BERNARD

 

J'ai pris connaissance des propos de M Devalois quelques heures avant d'apprendre qu'Anne Bert nous avait quittés.
Je ne sais comment qualifier les propos de M. Devalois: cynisme, mauvaise foi, ignorance, mépris, cruauté... Comment peut-on expliquer autrement le comportement de M. Devalois qui pour défendre ses convictions en soit venu à nier celles de l'autre au point d'agresser verbalement et de blesser une femme en fin de vie dans ce qui est le plus intime: sa mort?

J'ai du mal à imaginer que ce monsieur est médecin responsable d'un centre de soins palliatifs et qu'il mette en avant cette situation pour tenir de tels propos.

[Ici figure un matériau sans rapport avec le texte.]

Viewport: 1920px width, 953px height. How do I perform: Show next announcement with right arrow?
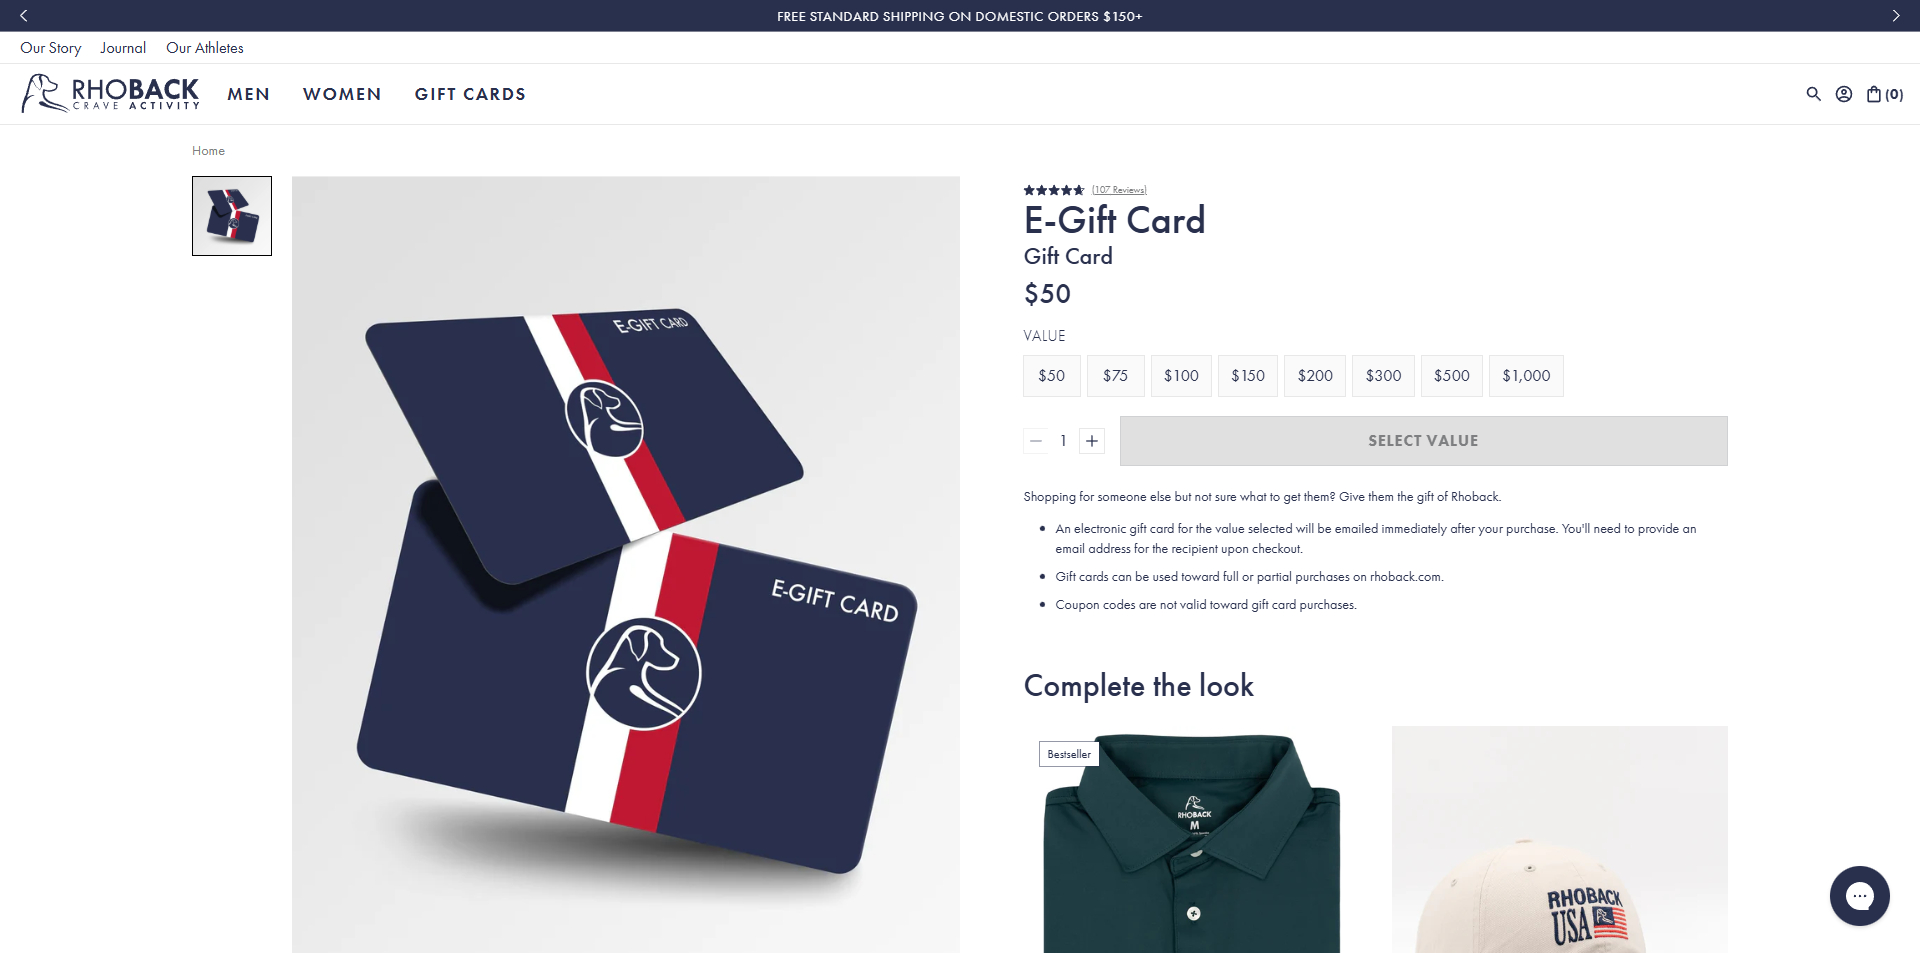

Je ne sais si ce monsieur sait ce qu'est la compassion, le remord ou le regret. Il est probablement trop convaincu que ses convictions et ses certitudes sont des vérités universelles et doivent s'imposer aux autres.

C'est une constante que l'on retrouve chez une grande majorité d'opposants à l'aide à mourir: imposer ses convictions aux autres alors que les défenseurs de l'aide à mourir ne veulent rien imposer mais simplement laisser à chacun la liberté de choisir les modalités de sa mort lorsqu'on se retrouve en phase terminale d'une maladie incurable.
Avec un cynisme cruel il affirme que l'on a toujours la liberté de se suicider lorsque l'on est atteint d'une maladie incurable. Si je lis entre ses lignes, je comprends que ceux qui demandent une assistance seraient, selon ce monsieur, des lâches qui n'auraient pas le courage de se suicider!

 

De quelle liberté parle-t-il? Celle de se suicider d'une manière violente (puisque la loi française interdit l'usage de substances médicales) comme de se jeter sous un train où du haut d'un immeuble, de s'asphyxier au gaz (avec le risque de tuer d'autres personnes!), de se taillader les veines...Est-ce cela qu'il appelle liberté? Est-ce la seule alternative que la société française doit offrir à ceux qui refusent de vivre leur mort en agonisant conscients ou non? Est-il sérieux?
Ce que nous demandons est justement que chaque citoyen atteint d'une maladie incurable ait une véritable liberté de choix entre l'accès aux soins palliatifs avec, s'il le souhaite, une sédation profonde, et l'accès à une aide active et non violente à mourir sans avoir à devoir partir à l'étranger ou à entrer dans l'illégalité en France en risquant d'entraîner ses proches ou son médecin devant les tribunaux.
J'imagine que ce monsieur ne s'est jamais retrouvé devant un être cher qu'il aime plus que tout en phase terminale d'une maladie incurable qui le supplie de l'aider à mourir. Moi si, et ça me donne un droit que ce monsieur n'a pas, celui de parler en connaissance de cause.